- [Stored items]
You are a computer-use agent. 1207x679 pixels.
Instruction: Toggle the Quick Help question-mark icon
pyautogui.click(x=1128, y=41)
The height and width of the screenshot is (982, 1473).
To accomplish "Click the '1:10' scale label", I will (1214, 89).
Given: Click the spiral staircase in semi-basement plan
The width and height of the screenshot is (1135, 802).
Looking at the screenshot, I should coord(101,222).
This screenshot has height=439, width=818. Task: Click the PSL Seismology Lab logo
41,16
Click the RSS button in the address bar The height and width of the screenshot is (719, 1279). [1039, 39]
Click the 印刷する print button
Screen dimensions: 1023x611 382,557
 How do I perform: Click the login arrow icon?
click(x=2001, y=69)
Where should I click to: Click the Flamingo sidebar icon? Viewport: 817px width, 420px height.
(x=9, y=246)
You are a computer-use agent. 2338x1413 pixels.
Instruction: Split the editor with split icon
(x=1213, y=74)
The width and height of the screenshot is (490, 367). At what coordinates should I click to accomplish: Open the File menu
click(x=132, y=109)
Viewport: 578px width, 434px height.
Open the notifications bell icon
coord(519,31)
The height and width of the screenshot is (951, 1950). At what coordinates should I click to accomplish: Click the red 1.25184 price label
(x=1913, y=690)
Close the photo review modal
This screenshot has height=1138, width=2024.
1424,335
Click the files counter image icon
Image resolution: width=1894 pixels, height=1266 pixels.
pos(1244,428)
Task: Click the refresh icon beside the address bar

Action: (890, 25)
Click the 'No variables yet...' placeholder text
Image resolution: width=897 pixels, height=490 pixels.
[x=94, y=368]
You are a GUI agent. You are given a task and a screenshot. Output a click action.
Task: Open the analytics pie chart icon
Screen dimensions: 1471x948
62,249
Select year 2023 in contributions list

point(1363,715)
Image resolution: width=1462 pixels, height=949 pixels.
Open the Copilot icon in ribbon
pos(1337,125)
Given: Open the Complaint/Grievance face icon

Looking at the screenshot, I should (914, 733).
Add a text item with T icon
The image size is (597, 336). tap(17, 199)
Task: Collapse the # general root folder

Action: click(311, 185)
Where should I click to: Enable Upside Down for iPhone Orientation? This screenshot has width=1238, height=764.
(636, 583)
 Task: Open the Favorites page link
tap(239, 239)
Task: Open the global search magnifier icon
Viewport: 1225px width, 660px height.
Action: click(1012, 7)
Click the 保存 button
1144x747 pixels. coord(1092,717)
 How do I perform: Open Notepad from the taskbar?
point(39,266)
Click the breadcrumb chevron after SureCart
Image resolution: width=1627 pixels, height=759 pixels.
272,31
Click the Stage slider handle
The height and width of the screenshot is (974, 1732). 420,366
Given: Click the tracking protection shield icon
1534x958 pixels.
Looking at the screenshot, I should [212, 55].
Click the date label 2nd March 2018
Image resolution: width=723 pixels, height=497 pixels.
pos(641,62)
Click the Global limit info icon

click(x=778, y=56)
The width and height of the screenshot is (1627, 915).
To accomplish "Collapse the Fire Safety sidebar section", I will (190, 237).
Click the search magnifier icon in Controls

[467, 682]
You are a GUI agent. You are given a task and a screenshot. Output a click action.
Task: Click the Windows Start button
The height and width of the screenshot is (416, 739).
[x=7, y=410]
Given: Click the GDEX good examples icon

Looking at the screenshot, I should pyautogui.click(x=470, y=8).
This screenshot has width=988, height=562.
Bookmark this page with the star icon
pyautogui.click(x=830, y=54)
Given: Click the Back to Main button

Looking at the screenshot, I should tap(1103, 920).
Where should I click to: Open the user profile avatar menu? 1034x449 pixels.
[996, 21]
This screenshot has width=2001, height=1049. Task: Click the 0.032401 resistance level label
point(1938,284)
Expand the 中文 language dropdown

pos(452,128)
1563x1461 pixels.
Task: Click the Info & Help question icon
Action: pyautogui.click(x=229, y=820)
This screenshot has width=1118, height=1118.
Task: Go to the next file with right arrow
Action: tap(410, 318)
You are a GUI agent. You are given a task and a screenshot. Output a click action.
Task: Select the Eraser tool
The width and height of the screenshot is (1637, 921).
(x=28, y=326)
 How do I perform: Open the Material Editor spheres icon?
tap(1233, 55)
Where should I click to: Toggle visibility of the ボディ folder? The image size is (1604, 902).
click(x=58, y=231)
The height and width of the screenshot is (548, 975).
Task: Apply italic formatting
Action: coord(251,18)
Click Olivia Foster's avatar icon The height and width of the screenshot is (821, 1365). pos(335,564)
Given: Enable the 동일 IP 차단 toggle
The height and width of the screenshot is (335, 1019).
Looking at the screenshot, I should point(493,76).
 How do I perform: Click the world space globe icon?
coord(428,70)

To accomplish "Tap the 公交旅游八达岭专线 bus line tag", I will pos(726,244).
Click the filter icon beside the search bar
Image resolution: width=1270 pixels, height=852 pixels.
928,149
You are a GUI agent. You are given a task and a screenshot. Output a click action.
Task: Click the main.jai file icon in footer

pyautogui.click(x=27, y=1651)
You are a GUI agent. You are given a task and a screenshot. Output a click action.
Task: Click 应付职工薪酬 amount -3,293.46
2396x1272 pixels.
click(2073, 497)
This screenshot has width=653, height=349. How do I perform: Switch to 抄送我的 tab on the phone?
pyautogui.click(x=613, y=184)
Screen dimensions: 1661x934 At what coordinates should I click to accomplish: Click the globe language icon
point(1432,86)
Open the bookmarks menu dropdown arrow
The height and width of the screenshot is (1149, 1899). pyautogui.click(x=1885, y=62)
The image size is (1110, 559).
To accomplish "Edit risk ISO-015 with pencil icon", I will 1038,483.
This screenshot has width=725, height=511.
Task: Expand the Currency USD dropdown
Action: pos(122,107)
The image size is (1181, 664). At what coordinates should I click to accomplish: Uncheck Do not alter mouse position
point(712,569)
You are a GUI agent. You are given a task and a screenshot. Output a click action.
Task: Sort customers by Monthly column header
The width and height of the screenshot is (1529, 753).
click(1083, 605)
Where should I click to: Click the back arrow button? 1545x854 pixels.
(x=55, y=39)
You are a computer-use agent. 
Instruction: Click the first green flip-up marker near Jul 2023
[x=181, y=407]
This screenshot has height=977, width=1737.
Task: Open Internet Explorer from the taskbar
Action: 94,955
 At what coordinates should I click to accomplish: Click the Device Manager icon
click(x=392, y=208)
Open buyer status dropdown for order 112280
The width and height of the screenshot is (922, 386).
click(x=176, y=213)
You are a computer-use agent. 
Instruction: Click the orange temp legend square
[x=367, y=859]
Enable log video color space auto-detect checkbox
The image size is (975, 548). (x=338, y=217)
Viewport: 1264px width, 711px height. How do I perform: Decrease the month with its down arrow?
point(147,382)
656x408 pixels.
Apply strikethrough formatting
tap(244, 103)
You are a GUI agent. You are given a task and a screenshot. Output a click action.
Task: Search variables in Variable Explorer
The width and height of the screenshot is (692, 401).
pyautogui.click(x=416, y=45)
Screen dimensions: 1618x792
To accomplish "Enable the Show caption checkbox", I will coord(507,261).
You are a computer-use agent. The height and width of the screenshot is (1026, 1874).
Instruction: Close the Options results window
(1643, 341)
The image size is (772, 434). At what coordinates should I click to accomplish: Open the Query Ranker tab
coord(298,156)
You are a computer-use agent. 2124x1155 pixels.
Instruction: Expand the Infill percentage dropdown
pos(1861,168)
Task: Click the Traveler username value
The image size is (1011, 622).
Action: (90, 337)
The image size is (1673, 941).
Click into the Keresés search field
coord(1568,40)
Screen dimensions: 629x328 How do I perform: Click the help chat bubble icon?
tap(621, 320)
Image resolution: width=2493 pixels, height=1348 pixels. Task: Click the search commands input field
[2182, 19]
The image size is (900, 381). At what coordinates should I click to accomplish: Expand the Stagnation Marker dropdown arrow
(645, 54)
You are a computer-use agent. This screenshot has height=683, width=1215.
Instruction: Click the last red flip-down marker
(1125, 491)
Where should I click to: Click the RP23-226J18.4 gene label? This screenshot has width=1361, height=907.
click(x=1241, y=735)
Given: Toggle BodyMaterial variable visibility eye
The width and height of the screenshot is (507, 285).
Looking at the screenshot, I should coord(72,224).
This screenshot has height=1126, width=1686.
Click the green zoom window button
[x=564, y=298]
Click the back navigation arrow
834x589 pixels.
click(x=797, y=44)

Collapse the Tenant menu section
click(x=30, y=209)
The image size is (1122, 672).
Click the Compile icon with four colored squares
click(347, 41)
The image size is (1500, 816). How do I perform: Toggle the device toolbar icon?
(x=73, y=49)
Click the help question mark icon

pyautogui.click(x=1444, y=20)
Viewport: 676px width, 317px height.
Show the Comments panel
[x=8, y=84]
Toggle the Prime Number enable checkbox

- [HOW TO COMPLETE THIS TASK]
Among the records above, how many lines contain the word "computer"? Answer with the number by itself.

- [YOUR SOLUTION]
7